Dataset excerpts
--- START ---

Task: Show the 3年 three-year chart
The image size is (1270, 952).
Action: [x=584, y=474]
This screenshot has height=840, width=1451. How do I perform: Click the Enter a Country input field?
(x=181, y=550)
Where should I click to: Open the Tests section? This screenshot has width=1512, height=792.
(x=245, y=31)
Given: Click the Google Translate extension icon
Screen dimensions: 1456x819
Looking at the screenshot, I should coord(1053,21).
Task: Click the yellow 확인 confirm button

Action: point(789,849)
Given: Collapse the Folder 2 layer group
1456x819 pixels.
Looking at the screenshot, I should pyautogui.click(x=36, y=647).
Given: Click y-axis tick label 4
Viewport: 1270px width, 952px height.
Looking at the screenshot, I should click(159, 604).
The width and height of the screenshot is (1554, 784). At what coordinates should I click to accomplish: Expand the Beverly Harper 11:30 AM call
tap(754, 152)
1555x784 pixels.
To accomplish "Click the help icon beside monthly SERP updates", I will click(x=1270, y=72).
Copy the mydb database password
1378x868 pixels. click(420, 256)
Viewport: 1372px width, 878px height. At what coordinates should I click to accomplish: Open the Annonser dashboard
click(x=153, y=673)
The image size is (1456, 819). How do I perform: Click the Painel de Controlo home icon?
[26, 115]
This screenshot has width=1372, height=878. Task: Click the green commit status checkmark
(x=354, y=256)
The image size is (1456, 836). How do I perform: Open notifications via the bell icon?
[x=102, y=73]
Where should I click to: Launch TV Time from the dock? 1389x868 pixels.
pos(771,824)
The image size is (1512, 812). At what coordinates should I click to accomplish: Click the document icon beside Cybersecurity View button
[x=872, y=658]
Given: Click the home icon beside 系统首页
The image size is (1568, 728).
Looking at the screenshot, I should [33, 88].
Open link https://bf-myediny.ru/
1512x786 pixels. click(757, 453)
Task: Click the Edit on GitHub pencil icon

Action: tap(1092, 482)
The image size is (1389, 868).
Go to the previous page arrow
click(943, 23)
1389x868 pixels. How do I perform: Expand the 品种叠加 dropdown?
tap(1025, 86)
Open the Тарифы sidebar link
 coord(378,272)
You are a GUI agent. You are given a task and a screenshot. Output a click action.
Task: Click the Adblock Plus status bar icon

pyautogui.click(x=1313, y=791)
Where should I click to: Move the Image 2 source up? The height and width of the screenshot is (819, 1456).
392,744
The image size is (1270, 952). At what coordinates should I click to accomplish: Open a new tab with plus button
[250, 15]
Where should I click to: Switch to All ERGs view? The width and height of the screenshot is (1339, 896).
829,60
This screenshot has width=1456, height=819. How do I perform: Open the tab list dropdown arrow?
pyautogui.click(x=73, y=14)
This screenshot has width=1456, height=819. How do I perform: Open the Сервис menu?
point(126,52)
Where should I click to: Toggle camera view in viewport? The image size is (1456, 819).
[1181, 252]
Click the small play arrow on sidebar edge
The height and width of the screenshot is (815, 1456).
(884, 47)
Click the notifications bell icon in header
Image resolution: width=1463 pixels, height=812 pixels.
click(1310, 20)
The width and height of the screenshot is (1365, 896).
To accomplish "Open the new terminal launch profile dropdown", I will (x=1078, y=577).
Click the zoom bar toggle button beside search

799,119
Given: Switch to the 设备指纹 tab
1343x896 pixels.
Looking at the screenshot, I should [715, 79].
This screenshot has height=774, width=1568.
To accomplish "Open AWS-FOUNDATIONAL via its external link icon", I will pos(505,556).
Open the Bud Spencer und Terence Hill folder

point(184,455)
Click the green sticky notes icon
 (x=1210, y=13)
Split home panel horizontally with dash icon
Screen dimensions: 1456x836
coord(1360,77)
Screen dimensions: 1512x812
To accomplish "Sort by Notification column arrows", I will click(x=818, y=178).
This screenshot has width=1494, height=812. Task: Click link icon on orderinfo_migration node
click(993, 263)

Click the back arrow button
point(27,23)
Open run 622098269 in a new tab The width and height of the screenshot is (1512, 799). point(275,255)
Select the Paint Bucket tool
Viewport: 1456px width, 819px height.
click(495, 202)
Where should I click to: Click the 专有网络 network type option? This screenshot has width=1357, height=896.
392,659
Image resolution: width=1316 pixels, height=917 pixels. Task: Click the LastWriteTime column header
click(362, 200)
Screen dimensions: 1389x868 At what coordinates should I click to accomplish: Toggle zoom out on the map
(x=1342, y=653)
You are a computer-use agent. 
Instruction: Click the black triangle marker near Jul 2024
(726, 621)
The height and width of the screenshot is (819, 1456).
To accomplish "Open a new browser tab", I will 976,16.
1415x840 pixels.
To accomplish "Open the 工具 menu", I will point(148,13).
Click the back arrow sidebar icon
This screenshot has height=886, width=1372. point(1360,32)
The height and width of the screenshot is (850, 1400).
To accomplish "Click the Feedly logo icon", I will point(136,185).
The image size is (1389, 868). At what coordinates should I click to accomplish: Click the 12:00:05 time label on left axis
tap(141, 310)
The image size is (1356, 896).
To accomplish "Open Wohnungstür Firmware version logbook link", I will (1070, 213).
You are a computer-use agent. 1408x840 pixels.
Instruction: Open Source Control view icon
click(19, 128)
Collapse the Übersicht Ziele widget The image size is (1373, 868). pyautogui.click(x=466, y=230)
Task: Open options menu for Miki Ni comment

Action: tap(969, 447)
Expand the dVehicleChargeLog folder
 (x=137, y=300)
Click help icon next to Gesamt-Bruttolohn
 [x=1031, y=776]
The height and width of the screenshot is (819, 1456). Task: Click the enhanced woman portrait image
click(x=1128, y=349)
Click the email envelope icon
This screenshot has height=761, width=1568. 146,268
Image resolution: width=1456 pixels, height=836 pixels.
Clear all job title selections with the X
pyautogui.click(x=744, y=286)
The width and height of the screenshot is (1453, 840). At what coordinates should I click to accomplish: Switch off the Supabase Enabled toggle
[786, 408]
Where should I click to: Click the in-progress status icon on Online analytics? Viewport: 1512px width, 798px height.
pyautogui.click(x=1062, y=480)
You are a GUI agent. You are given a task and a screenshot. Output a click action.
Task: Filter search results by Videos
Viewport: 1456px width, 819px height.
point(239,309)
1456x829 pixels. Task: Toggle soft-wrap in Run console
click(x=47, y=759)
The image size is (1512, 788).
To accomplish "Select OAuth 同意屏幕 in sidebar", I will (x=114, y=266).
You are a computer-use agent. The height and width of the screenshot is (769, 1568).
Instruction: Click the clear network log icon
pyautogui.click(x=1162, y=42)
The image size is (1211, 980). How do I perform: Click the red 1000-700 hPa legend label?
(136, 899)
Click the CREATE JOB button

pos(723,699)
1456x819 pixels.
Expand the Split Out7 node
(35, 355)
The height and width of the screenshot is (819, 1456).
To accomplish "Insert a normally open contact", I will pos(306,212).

--- END ---

WORK TO BE COMPLETED:
Identify the lines above with the word "computer". Copy them.

THE ANSWER:
You are a computer-use agent. 
You are a computer-use agent. 1408x840 pixels.
You are a computer-use agent. The height and width of the screenshot is (769, 1568).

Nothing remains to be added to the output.